* Directive A *
Rewrite the wood stove account from the words "This is my first" through the words "used more wood.", swapping "Nashua" for "older stove".
* Directive B *
Carry on the wood stove account from its final sentence.

* Source extract *
_ _ _ _
This is my first winter with my Buck Model 74 (I've heated with wood for the last 6 years, and was using an old Nashua for the last 2 years). The Buck Model 74 promised high efficiency, long burn times and adequate heat for 2,000 sq. ft.... I have to say I've been disappointed. It was doing OK when temps were 30 degrees F and above... but the stove falls short in cold weather... and the last few days it can't do the job. My house is a well insulated 1,800 sq ft. ranch. We got 70F in the main room yesterday where the stove is but had to load it every 2-3 hours, run it on high and we always run the (inadequate) fan on high. Unfortunately my furnace has been making up the difference. The Nashua would have done the job but it would have used more wood.
 
Last night sucked, -25 windchill (-5 w/o) and it got down to 49 in here. Now it's -13 (6 w/o) wind chill and 67 inside. Running 2 1500w heaters to supliment the stove, and DH baked some cookies and home made bread. Trying to burn down the coal bed before reloading again at the moment it was getting out of control. Been running at 700 top temps since last night, reloading at 400.
_ _ _ _
Data on locating visible targets:
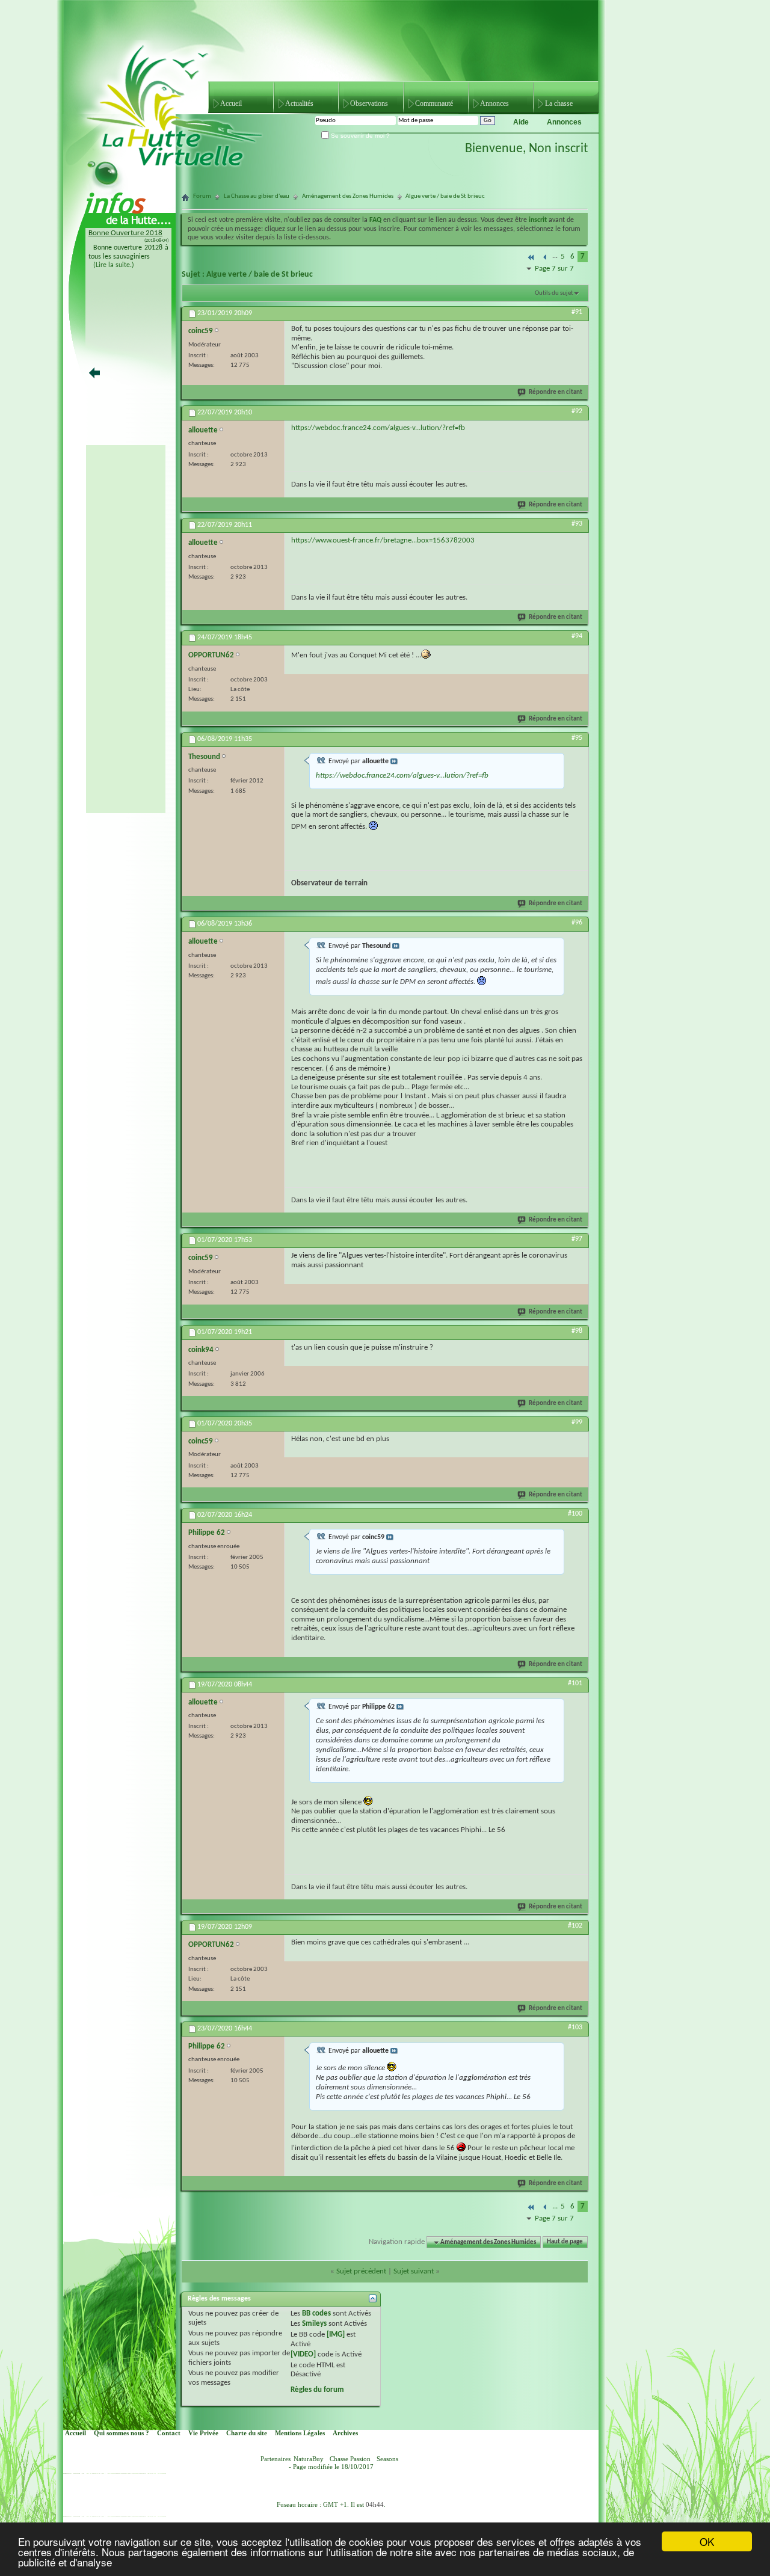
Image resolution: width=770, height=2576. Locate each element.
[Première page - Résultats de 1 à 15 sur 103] (531, 258)
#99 (576, 1422)
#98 (576, 1331)
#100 (575, 1513)
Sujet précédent (361, 2271)
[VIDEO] (303, 2354)
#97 (576, 1239)
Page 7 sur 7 (554, 268)
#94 (576, 636)
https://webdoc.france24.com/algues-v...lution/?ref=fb (378, 428)
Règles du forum (317, 2390)
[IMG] (336, 2334)
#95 (576, 738)
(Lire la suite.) (113, 265)
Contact (168, 2433)
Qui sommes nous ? (121, 2433)
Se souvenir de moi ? (359, 135)
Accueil (231, 103)
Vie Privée (203, 2433)
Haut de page (565, 2242)
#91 (576, 312)
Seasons (387, 2459)
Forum (202, 196)
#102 (575, 1925)
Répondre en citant (555, 392)
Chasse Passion (350, 2459)
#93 (576, 523)
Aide (521, 122)
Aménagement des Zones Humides (347, 196)
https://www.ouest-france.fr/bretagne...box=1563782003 (383, 540)
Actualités (299, 103)
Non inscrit (558, 149)
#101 (575, 1683)
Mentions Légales (300, 2433)
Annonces (494, 103)
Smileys (314, 2324)
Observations (369, 103)
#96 (576, 922)
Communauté (434, 103)
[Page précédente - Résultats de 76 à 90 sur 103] (545, 258)
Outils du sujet (554, 293)
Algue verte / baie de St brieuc (259, 274)
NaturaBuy (309, 2459)
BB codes (316, 2313)
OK (707, 2541)
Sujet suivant (413, 2271)
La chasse (559, 103)
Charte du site (246, 2433)
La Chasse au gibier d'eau (256, 196)
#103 (575, 2027)
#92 (576, 411)
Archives (345, 2433)
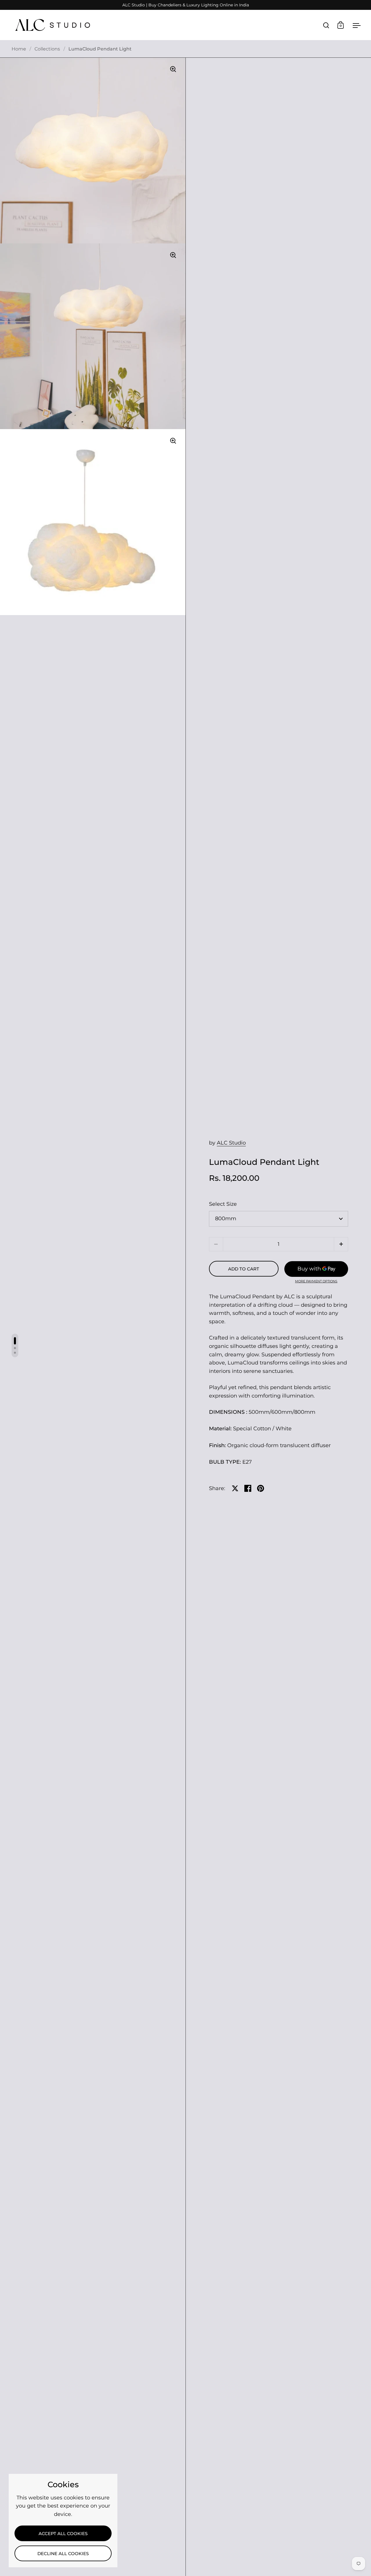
_ _ _ _
* Final answer A *
This is my first winter with my Buck Model 74 (I've heated with wood for the last 6 years, and was using an old older stove for the last 2 years). The Buck Model 74 promised high efficiency, long burn times and adequate heat for 2,000 sq. ft.... I have to say I've been disappointed. It was doing OK when temps were 30 degrees F and above... but the stove falls short in cold weather... and the last few days it can't do the job. My house is a well insulated 1,800 sq ft. ranch. We got 70F in the main room yesterday where the stove is but had to load it every 2-3 hours, run it on high and we always run the (inadequate) fan on high. Unfortunately my furnace has been making up the difference. The older stove would have done the job but it would have used more wood.

* Final answer B *
Not too far up north. Got stuck with my truck at work diesel froze up and could not get her going after hours of bullet heating and additives. Temps of about 7. It was cold in long island todaywoth a real feel of -10 to -20. Luckily I was able to keep semi warm. Glad to come home to my blaze king still glowing from the morning. Currently next to it sweating. House has been above 75 all day. We're down in jersey tho. Cold sucks! Truckers be prepared!!!! Don't Shut em down
 
Doing great. It was 7 this morning when I woke up, my wife reloaded the stove (threw some splits on the hot coals). It was 67 upstairs and 65 downstairs. Outside it got up to 13 today and is now back down to 7. But this stove has been a champ and has kept the 1900 SF house warm (68) all day. No oil heat needed so I'm a happy camper.
 
DSCN8079.JPG -13 last night.

Still -3 right now.

Ran the Pellet stove to "take the edge off" of the heat pump.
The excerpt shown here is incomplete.